• **TASK**
Lay out as a numbered list the records from the line with "Image resolution: width=710" up to and including the line with "coordinates (390, 525).", leaving out blank lines.

• **ENTRIES SHOWN**
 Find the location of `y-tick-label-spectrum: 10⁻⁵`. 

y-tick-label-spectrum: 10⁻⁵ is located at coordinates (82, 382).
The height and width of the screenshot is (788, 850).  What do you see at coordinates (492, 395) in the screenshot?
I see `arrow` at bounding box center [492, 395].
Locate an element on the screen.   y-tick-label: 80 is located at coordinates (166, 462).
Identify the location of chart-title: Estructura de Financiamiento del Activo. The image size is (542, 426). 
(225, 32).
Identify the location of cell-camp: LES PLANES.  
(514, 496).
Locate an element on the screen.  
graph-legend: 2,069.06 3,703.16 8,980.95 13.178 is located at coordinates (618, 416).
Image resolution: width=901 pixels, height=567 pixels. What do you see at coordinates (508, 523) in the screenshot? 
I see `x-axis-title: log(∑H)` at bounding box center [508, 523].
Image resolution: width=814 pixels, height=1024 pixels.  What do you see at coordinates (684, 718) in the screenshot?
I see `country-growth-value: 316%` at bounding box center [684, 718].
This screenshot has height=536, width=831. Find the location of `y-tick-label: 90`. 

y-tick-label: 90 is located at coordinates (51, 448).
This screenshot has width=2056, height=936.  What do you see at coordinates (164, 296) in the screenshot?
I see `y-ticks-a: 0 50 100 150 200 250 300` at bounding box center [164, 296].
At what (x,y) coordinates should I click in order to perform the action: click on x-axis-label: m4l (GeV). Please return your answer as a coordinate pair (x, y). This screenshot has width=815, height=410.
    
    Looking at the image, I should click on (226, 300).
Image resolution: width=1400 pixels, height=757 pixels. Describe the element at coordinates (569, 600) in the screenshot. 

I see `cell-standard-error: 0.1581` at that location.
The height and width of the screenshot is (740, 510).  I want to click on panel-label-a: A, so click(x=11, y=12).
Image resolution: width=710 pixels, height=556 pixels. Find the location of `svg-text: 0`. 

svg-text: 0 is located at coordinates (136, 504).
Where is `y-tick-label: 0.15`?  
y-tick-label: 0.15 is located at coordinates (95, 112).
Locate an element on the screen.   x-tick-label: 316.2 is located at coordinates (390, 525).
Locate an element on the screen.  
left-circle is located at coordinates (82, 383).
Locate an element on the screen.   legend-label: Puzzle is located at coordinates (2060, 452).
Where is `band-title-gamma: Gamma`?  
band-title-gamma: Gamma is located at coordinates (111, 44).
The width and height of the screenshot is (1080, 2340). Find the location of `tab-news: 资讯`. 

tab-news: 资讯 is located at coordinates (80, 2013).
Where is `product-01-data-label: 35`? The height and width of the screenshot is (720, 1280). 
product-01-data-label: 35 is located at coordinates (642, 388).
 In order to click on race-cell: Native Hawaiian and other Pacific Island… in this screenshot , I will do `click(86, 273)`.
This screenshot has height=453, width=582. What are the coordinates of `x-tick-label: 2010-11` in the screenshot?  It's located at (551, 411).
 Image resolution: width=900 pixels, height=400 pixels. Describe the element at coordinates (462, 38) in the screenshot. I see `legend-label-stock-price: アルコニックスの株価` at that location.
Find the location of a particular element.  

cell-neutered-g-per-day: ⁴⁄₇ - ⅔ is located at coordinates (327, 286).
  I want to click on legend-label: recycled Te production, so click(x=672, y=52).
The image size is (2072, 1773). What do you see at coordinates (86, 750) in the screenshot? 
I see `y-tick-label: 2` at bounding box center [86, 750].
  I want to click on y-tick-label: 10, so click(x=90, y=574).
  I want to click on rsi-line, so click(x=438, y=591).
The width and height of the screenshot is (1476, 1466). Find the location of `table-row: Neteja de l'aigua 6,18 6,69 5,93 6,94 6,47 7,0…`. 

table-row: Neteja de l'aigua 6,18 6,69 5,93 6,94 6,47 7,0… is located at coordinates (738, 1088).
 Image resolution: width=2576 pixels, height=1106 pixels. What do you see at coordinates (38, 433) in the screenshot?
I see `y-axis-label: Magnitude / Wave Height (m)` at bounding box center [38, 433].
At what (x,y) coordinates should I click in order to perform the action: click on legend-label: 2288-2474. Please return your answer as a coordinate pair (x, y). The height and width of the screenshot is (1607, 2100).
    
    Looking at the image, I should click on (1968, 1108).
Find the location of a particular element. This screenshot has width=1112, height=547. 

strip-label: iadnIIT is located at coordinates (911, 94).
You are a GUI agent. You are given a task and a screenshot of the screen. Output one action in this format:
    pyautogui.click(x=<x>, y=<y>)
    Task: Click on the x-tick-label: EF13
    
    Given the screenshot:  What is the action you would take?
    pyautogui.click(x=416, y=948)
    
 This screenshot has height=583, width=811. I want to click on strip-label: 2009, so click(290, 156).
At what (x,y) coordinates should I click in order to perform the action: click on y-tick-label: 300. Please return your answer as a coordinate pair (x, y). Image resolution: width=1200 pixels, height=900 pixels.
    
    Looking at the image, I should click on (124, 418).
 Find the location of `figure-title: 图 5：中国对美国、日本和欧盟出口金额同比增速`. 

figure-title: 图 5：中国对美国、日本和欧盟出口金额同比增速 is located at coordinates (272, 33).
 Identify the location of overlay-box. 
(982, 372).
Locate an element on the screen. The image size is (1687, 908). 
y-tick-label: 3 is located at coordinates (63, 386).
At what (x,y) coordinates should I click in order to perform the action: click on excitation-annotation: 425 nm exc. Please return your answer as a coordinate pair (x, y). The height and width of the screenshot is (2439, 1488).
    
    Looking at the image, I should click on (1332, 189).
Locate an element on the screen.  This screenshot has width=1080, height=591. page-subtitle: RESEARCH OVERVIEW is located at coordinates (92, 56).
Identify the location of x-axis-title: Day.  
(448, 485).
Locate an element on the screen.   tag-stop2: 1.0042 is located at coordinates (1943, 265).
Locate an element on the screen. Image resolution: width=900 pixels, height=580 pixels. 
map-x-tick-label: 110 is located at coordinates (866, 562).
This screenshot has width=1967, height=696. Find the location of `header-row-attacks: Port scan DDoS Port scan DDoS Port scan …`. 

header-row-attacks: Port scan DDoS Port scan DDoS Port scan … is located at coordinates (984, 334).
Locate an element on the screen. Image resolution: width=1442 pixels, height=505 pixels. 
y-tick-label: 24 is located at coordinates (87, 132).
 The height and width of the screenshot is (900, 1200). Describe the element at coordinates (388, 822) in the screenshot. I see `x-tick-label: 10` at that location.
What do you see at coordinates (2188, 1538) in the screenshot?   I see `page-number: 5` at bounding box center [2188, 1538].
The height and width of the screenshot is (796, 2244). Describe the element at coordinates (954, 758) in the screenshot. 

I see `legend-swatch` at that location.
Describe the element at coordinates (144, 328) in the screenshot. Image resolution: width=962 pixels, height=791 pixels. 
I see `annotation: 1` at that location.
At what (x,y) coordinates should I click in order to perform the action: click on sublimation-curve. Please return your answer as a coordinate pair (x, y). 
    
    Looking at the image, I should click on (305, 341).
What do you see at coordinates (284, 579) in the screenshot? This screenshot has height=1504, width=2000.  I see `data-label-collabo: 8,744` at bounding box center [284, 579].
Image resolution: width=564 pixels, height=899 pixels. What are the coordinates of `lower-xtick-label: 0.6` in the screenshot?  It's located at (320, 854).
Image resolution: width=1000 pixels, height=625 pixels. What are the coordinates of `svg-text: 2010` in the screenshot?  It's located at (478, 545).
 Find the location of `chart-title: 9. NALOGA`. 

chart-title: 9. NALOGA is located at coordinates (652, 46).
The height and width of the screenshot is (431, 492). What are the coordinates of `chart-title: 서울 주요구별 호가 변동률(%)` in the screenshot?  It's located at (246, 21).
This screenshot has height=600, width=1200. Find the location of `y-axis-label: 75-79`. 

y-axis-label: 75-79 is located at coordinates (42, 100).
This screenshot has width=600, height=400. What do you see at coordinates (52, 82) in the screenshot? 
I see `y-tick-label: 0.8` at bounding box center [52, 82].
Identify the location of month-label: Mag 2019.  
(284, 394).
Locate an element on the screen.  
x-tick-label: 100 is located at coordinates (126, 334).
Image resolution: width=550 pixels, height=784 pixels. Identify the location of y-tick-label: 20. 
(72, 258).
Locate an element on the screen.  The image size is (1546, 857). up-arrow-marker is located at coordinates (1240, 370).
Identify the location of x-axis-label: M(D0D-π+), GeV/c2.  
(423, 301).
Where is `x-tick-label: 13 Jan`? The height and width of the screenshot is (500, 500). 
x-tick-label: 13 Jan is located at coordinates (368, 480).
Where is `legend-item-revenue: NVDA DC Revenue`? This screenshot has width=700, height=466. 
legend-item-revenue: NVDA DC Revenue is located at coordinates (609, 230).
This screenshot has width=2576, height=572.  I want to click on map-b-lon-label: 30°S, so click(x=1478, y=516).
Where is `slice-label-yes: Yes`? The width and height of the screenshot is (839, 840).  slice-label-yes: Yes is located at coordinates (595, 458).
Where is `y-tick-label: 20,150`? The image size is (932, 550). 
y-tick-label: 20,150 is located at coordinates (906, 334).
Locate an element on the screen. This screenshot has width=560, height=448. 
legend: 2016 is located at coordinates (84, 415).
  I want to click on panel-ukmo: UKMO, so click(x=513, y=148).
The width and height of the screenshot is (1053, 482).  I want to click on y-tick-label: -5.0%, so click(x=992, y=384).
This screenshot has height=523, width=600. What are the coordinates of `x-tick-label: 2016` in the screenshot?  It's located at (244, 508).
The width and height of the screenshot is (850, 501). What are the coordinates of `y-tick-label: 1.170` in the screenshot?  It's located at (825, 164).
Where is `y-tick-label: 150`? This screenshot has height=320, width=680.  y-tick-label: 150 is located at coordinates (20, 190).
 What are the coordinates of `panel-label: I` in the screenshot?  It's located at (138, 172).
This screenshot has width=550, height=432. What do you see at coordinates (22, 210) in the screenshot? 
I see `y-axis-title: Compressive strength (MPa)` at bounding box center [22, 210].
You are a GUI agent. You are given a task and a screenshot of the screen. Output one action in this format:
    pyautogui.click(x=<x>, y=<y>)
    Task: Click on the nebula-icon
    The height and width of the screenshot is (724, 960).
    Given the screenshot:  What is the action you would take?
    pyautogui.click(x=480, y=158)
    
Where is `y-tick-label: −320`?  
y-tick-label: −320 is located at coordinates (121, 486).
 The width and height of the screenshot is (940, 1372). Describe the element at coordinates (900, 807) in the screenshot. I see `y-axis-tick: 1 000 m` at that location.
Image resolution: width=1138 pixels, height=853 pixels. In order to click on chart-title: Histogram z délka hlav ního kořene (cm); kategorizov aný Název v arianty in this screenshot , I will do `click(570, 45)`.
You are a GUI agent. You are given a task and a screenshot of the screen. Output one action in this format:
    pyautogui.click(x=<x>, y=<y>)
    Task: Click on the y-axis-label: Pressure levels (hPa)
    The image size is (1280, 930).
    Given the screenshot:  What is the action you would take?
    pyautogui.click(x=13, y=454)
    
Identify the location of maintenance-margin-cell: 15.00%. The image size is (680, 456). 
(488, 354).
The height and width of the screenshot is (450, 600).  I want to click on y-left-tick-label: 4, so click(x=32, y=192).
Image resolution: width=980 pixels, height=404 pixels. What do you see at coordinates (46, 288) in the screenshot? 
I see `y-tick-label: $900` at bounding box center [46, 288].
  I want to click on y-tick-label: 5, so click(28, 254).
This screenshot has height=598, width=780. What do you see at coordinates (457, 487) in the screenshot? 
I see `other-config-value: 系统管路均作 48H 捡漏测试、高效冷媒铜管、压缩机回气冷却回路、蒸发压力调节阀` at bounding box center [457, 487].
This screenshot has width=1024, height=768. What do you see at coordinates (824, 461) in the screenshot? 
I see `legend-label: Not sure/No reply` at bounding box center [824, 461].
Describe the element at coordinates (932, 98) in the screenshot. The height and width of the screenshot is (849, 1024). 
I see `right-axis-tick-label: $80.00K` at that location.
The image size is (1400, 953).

• **RESPONSE BOX**
1. Image resolution: width=710 pixels, height=556 pixels. Find the location of `svg-text: 0`. 
2. svg-text: 0 is located at coordinates (136, 504).
3. Where is `y-tick-label: 0.15`?  
4. y-tick-label: 0.15 is located at coordinates (95, 112).
5. Locate an element on the screen.   x-tick-label: 316.2 is located at coordinates (390, 525).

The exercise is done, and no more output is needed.